This solution has a key advantage over some others, such as HTTP fetch-based drivers: you get a real, ordinary Postgres connection via a familiar, ordinary Postgres driver. That means you can have database sessions, including transactions spanning multiple queries with client-side logic in-between. It also means any existing code that assumes an ordinary Postgres connection should require little or no change.

The proxy

Our WebSocket-to-TCP proxy is open-source and written in Go. It’s a simple traffic relay that can sit on any network and has no security requirements. It can, however, limit itself to particular TCP target domain names (in our case, database hosts), so as not to become an open proxy.

The driver

Our driver library is based on node-postgres. We, therefore, have to provide shims for Node.js-specific libraries that V8 Isolates don’t have. These shims are listed as local path `file:` packages in the `dependencies` section of npm’s `package.json` to ensure node-postgres can find them.

Crucially, we replace Node’s `net.Socket` with code that directs all network reads and writes via the WebSocket connection. But there are various smaller things to shim, too — for example, we replicate Node’s `StringDecoder` using `TextDecoder`, and Node’s  `url.parse` using the `URL` API.

Finally, we use esbuild to bundle everything into one easy-to-use npm package.

But what about security? The database driver would normally also call `tls.connect` to establish a secure TLS connection to PostgreSQL, but this is not available in V8 isolates.

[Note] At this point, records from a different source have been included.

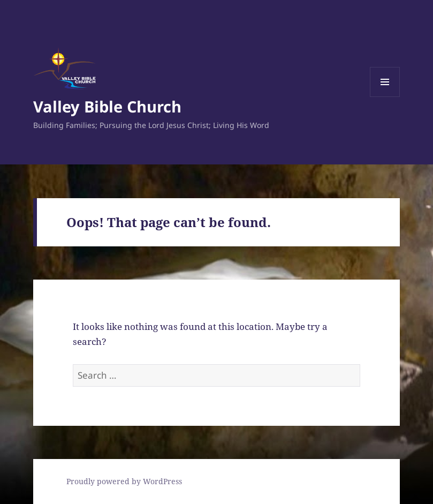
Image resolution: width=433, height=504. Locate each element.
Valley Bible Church (107, 106)
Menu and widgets (385, 96)
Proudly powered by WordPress (124, 481)
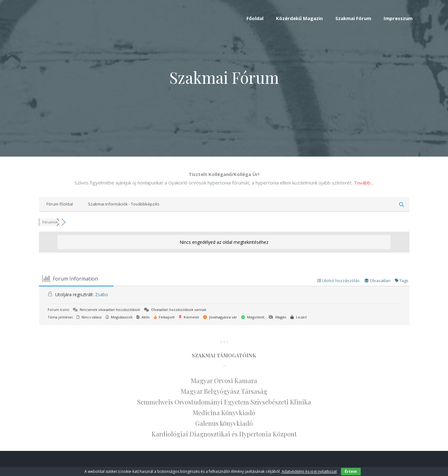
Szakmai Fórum (353, 18)
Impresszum (398, 18)
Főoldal (255, 18)
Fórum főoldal (60, 204)
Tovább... (364, 183)
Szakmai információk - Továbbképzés (124, 204)
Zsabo (101, 294)
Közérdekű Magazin (299, 18)
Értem (351, 471)
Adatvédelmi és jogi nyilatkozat (309, 471)
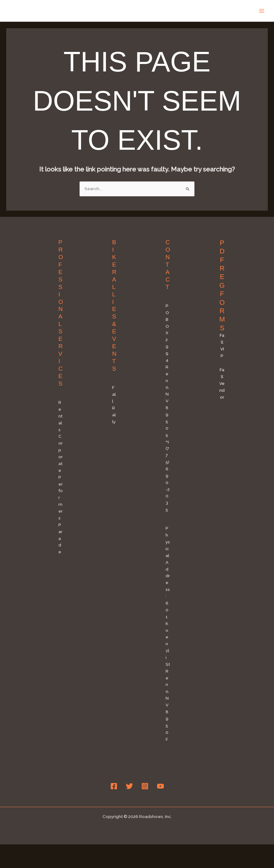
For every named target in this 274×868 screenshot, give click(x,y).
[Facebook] (114, 786)
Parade (60, 538)
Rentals (60, 416)
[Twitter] (129, 786)
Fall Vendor (222, 383)
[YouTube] (160, 786)
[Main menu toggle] (262, 11)
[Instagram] (145, 786)
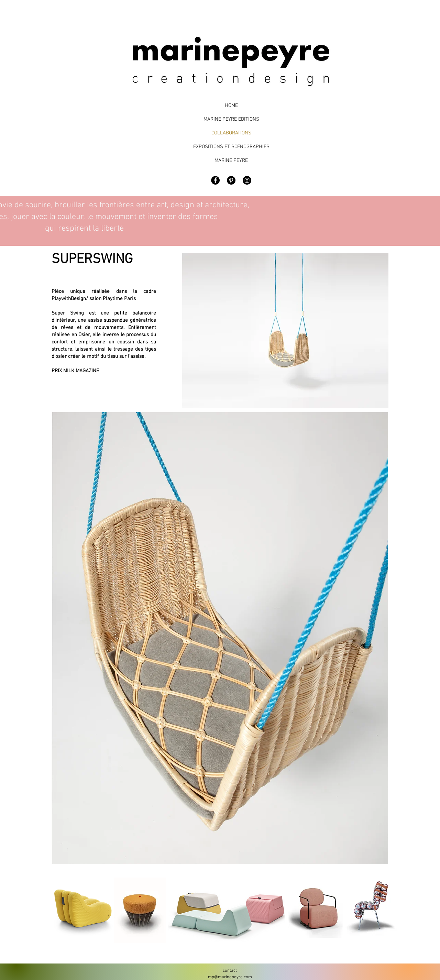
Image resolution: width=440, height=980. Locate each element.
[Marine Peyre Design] (247, 180)
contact (230, 970)
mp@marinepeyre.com (230, 977)
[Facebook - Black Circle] (215, 180)
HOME (231, 105)
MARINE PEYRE (231, 161)
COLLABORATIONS (231, 133)
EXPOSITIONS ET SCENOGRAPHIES (231, 147)
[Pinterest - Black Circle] (231, 180)
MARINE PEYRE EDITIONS (231, 119)
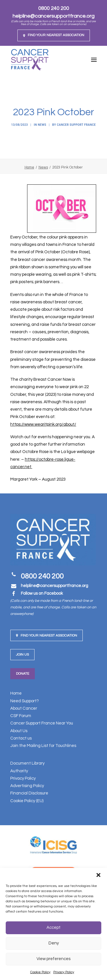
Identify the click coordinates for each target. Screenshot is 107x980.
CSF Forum (21, 716)
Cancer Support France (76, 125)
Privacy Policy (64, 972)
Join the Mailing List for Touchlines (43, 746)
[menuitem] (54, 35)
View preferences (54, 959)
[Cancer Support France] (29, 60)
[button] (98, 875)
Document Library (27, 763)
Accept (54, 928)
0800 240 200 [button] (42, 576)
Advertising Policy (27, 786)
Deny (54, 943)
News (42, 125)
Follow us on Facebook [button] (42, 593)
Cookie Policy (40, 972)
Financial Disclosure (29, 793)
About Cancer (24, 708)
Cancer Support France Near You (42, 723)
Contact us (21, 738)
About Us (19, 731)
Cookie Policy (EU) (27, 801)
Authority (19, 771)
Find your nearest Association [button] (47, 635)
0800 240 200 (54, 8)
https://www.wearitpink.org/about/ (43, 424)
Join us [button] (22, 655)
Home (29, 167)
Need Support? (24, 701)
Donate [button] (23, 674)
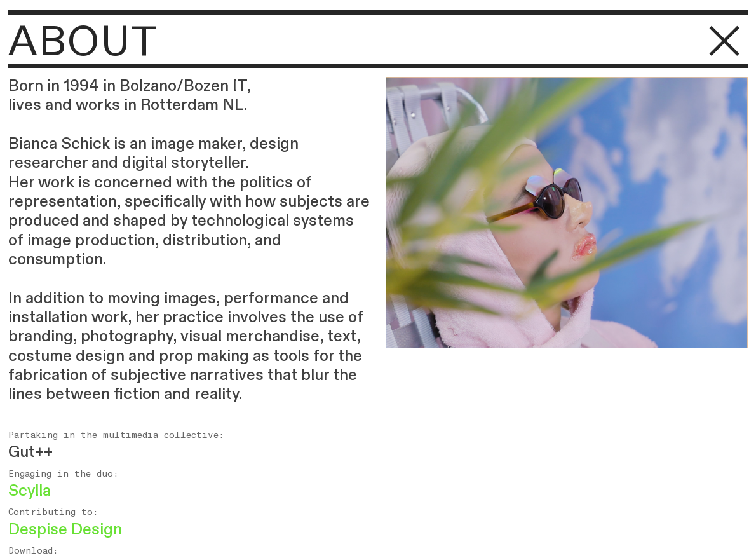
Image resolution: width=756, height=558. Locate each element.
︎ (725, 42)
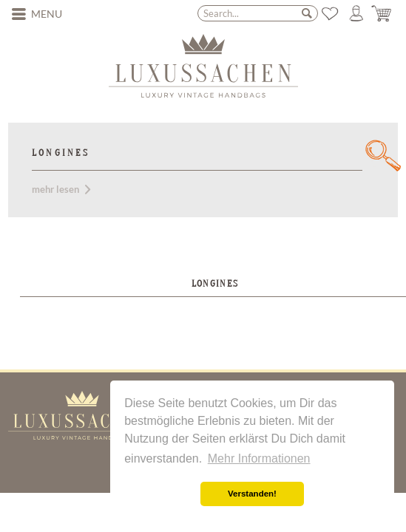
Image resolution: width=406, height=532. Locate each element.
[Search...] (257, 13)
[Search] (307, 13)
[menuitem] (37, 14)
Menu (37, 13)
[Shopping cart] (382, 13)
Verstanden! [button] (252, 494)
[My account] (356, 13)
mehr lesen (61, 189)
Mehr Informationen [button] (259, 458)
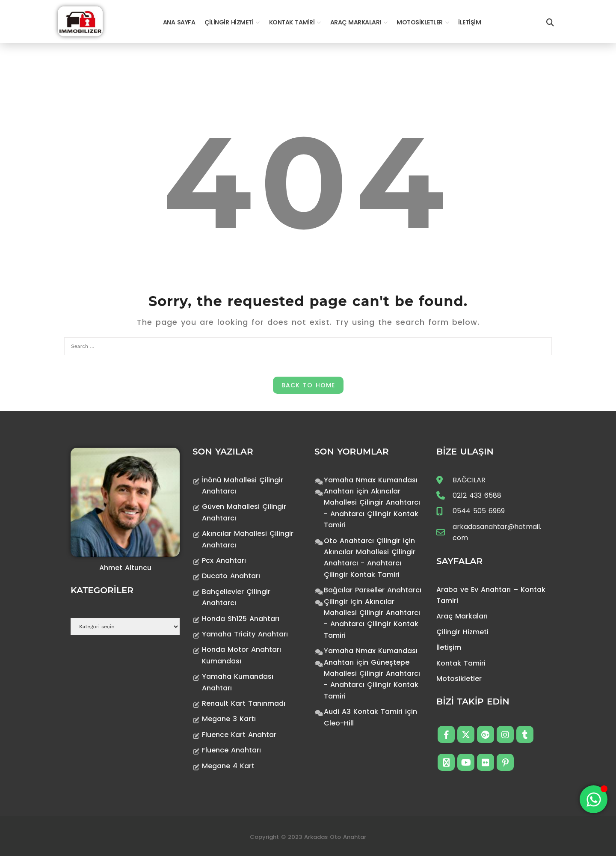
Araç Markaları (355, 22)
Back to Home (308, 385)
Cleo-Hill (339, 723)
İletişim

There are several possible solutions here. For now, we’ve written a small WolfSSL-linked C program that can set up a TLS connection and send and receive encrypted data and compiled it to WebAssembly with emscripten and Asyncify. We then call into that WebAssembly code from our driver shims. For improved performance, we’ve also used WolfSSL’s crypto callbacks mechanism to outsource hashing and encryption to the implementations provided natively by the JavaScript SubtleCrypto API.

This setup has the advantage of keeping things very simple on a conceptual (and deployment) level: we maintain a single end-to-end TLS-encrypted connection from the client to the database server via a very simple proxy.

On the other hand, different platforms have rather, unfortunately, incompatible ideas about how to load WebAssembly, and doing TLS in user space in WebAssembly is a relatively heavy and slow approach. We’re therefore likely to move in the near future to either a pure-JS SubtleCrypto-based TLS solution and/or to a secure (wss://) WebSocket connection from the edge function to the proxy, plus some other means of securing the onward connection from the proxy to the database. 

Performance

An updated approach to TLS is one way we’re looking at improving performance — and a good reason to keep your `@neondatabase/serverless` driver up to date. What else have we done, and what more can we do? Both CPU time and latency are worth considering here.

CPU time 

Neon’s PostgreSQL servers use SCRAM-SHA-256 for user authentication when possible. This is a modern and secure authentication method. Part of its security comes from making brute-force password attacks relatively slow and expensive in CPU time (much the same as Argon2, scrypt or PKBDF2), by requiring repeated rounds of hash calculations. 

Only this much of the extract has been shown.